There, amidst the animals, just a few days before the High Holidays, I heard a metaphorical shofar call in the trumpet of the elephants and the insistent cawing of the parrots. Rosh Hashanah came alive to me as much more than merely the start of the new year. Unbidden, from recesses of memory I did not know I had, the liturgy of the shofar service echoed in my head: "Hayom horat olam, This is the birthday of the world, the anniversary of creation." Rosh Hashanah transformed from my egg-timer view of the holiday as a time for self-reflection into an animating force for a broader understanding of repentance and renewal.
As I walked to synagogue on Rosh Hashanah days later, through Jerusalem streets redolent with the fragrance of honeysuckle, I tried to keep the zoo in mind, to see every tree, every firefly, every one of the city's countless stray cats, as a reminder of creation.

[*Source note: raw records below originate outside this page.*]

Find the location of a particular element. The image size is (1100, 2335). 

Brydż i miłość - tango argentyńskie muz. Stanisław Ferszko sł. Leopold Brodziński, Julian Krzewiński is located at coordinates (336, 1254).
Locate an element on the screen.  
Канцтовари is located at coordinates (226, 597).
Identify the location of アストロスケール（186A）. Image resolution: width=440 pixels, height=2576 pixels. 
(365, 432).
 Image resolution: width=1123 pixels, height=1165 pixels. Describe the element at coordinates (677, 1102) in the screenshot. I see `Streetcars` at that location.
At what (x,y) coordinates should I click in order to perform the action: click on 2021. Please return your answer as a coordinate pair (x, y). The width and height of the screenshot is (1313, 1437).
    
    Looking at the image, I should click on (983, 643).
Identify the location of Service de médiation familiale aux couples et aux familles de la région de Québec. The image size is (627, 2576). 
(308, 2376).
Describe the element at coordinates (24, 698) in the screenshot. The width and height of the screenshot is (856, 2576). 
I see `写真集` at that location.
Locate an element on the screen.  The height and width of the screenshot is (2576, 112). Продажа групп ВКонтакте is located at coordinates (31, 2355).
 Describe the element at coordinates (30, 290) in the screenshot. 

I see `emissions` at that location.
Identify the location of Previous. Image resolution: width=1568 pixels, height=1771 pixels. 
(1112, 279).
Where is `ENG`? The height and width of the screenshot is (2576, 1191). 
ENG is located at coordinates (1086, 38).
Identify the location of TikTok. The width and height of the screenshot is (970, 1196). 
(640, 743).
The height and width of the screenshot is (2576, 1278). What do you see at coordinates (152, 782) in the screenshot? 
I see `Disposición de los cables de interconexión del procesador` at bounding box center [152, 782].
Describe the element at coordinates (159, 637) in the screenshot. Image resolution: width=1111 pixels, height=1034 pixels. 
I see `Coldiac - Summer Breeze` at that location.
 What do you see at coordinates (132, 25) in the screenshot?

Once the service started, I tried not to let its familiar words and rhythms pull me too fully back into my habitual approach to the holiday. Each time the breeze carried cool air and the sound of crickets through the window, I thought of the zoo animals and tried to take seriously the idea that Rosh Hashanah is an opportunity to celebrate creation. The logical consequence of this is that the Days of Awe--the stretch between Rosh Hashanah and Yom Kippur--take on a new, more literally awesome, sensibility. In the face of nature, the only possible response is fundamental awe. That awe has many facets, from wondrous appreciation to befuddlement, from a joyous sense of belonging to a fearful unease in the face of the sublime. All of those aspects are part of what we mark on Rosh Hashanah, as we give thanks for creation and, in so doing, confront our place within it.